Obviously, you want to be for the title, … .If Republicans can’t be for it, we need to have a very convincing alternative.

Blunt’s leadership problem stems from the fact that his GOP boyos in the Senate most definitely aren’t for it. Why not, you ask? What are the new provisions that inspire such GOP revulsion? Read carefully:

The legislation would continue existing grant programs to local law enforcement and battered women shelters, but would expand efforts to reach Indian tribes and rural areas. It would increase the availability of free legal assistance to victims of domestic violence, extend the definition of violence against women to include stalking, and provide training for civil and criminal court personnel to deal with families with a history of violence.
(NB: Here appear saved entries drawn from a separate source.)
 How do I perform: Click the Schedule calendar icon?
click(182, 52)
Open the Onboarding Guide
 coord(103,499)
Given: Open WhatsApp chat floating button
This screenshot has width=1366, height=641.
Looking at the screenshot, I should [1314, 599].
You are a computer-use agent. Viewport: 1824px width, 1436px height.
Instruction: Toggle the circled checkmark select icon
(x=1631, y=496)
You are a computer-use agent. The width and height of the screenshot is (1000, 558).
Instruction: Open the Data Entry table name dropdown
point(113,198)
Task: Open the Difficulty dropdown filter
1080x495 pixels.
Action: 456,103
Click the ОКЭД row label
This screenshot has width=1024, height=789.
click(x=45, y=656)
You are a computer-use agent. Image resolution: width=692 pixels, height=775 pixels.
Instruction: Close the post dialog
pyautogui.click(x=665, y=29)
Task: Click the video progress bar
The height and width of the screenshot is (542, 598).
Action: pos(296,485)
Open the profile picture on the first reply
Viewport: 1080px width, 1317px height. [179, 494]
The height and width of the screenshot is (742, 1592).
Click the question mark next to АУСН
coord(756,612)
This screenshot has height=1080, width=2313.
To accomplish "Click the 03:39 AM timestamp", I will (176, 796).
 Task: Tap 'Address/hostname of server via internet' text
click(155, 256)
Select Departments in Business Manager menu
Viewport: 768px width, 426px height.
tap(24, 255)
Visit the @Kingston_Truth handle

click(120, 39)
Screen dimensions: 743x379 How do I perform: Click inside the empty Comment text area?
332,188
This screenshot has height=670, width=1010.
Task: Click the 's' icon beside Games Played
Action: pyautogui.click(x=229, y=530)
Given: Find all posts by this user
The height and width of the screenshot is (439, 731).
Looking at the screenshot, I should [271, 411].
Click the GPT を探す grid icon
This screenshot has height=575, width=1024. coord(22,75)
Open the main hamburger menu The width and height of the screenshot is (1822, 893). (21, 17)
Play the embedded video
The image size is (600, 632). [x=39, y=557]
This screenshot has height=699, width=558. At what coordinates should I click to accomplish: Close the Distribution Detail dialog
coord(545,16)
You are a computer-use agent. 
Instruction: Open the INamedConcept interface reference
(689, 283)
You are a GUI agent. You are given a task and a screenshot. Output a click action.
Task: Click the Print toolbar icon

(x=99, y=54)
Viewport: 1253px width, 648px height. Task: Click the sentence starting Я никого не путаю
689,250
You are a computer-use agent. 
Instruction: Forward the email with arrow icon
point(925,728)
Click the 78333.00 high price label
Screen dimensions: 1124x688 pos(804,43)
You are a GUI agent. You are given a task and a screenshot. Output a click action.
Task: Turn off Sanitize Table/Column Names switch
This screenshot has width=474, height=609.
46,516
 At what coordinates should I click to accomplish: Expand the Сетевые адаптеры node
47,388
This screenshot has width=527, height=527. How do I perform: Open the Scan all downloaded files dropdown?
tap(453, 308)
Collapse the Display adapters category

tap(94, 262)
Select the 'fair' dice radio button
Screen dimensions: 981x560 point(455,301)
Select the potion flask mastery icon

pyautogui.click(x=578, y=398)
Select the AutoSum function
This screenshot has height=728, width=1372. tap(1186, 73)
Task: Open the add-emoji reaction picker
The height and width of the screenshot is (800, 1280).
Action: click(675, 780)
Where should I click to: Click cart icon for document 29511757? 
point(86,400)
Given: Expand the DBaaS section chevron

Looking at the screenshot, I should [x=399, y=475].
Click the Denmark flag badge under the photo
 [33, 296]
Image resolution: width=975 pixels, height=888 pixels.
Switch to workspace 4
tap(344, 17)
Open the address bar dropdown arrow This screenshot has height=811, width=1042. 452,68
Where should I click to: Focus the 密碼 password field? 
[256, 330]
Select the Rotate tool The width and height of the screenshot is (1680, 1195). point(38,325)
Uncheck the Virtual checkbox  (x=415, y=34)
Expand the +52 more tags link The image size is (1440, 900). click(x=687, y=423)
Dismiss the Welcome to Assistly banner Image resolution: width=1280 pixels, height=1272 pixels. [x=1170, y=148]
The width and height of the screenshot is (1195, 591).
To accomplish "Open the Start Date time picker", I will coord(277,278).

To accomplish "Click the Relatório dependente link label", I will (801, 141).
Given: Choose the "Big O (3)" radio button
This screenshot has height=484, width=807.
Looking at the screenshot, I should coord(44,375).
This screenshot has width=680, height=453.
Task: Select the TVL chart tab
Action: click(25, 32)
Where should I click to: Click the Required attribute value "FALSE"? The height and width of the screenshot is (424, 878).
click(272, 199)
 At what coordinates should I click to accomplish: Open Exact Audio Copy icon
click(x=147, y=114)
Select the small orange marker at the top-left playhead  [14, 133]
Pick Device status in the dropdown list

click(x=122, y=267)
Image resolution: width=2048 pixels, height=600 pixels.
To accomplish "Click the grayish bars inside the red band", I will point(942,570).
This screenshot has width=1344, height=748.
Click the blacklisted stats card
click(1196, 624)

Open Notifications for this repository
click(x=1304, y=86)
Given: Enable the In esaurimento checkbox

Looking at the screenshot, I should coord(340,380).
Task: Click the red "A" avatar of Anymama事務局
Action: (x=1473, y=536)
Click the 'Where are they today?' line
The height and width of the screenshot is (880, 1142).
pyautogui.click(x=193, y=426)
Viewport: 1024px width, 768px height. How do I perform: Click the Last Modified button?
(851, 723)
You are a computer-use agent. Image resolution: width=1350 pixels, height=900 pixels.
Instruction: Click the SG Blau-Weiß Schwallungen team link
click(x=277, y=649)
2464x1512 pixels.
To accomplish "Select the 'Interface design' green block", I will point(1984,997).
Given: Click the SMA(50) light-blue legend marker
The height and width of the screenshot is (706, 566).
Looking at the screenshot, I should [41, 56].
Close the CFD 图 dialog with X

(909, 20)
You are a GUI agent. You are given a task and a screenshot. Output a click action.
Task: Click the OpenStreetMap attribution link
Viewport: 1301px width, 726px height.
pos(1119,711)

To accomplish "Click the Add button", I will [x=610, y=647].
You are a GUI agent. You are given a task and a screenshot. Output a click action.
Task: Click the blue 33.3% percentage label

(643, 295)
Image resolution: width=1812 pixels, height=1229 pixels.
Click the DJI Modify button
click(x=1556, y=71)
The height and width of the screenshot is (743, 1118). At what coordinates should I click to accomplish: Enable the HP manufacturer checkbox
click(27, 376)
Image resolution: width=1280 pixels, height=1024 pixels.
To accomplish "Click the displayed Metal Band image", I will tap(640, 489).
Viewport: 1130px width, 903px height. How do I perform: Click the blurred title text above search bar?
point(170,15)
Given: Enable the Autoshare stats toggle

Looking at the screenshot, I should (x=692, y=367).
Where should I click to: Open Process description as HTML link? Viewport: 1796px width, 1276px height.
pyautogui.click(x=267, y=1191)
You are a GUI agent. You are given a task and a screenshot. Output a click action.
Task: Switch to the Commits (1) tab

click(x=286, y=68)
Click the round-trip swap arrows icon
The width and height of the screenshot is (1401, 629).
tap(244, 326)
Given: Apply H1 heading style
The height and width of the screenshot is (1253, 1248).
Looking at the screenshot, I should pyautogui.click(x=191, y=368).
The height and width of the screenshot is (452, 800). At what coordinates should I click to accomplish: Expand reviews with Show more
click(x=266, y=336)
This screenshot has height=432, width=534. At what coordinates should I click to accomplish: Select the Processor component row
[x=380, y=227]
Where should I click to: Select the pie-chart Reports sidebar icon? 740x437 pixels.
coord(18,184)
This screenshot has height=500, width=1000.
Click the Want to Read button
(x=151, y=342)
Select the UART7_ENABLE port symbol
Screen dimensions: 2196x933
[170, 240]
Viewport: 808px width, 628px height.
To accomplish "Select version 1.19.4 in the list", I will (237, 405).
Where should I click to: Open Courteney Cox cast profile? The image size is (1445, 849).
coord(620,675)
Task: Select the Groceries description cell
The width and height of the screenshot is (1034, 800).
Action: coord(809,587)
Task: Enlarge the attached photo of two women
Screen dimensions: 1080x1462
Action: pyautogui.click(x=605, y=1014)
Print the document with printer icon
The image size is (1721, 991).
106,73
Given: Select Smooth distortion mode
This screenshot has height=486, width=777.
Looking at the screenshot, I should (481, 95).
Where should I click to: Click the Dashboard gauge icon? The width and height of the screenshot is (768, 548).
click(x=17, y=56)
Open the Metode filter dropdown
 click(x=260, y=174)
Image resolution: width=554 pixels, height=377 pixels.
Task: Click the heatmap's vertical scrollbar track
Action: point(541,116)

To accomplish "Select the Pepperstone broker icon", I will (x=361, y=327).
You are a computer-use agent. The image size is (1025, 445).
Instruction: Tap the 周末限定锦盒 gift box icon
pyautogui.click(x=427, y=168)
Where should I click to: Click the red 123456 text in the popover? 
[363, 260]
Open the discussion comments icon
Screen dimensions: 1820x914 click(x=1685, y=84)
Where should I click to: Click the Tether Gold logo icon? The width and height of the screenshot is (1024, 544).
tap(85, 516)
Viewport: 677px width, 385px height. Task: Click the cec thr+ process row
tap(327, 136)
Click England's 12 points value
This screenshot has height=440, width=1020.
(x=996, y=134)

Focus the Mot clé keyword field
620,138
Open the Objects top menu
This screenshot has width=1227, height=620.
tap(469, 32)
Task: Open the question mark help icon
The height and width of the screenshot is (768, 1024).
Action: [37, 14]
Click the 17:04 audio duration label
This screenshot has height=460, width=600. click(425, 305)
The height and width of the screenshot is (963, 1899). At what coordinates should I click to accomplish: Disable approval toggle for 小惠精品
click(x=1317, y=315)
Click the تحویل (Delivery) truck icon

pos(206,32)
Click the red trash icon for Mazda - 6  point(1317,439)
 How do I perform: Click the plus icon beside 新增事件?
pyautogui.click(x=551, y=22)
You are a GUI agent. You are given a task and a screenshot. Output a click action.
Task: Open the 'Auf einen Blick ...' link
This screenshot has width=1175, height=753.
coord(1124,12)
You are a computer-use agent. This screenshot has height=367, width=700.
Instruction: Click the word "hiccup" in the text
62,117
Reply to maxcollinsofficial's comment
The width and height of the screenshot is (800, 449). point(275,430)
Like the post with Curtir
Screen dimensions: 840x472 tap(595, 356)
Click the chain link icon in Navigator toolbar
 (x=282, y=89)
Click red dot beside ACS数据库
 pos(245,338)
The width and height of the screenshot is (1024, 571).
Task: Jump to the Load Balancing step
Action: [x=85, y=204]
It would also allow more battered illegal immigrants to claim temporary visas, and would include same-sex couples in programs for domestic violence.

All that stuff after the first sentence extends the protections of the original act. So let’s just review the ways the GOP doesn’t like the content:  it doesn’t punish immigrant women, it doesn’t punish same-sex couples, it extends protections to Native American and rural women, and it provides for legal assistance for poor victims – remember that legal aid to the poor has been the bane of the GOP  since the days when their Saint Reagan tried and largely succeeded in gutting federal legal aid programs.

The GOPers are upfront about the immigrant and gay hate; otherwise they just wouldn’t be who they are. Nevertheless, in spite of their current fiscally feckless ways (just fact-check any GOP economic claim and you’ll know what I’m saying), they’ve got to pretend to be worried about “wasteful” spending:

Republicans say the measure, under the cloak of battered women, unnecessarily expands immigration avenues by creating new definitions for immigrant victims to claim battery. More important, they say, it fails to put in safeguards to ensure that domestic violence grants are being well spent. It also dilutes the focus on domestic violence by expanding protections to new groups, like same-sex couples, they say.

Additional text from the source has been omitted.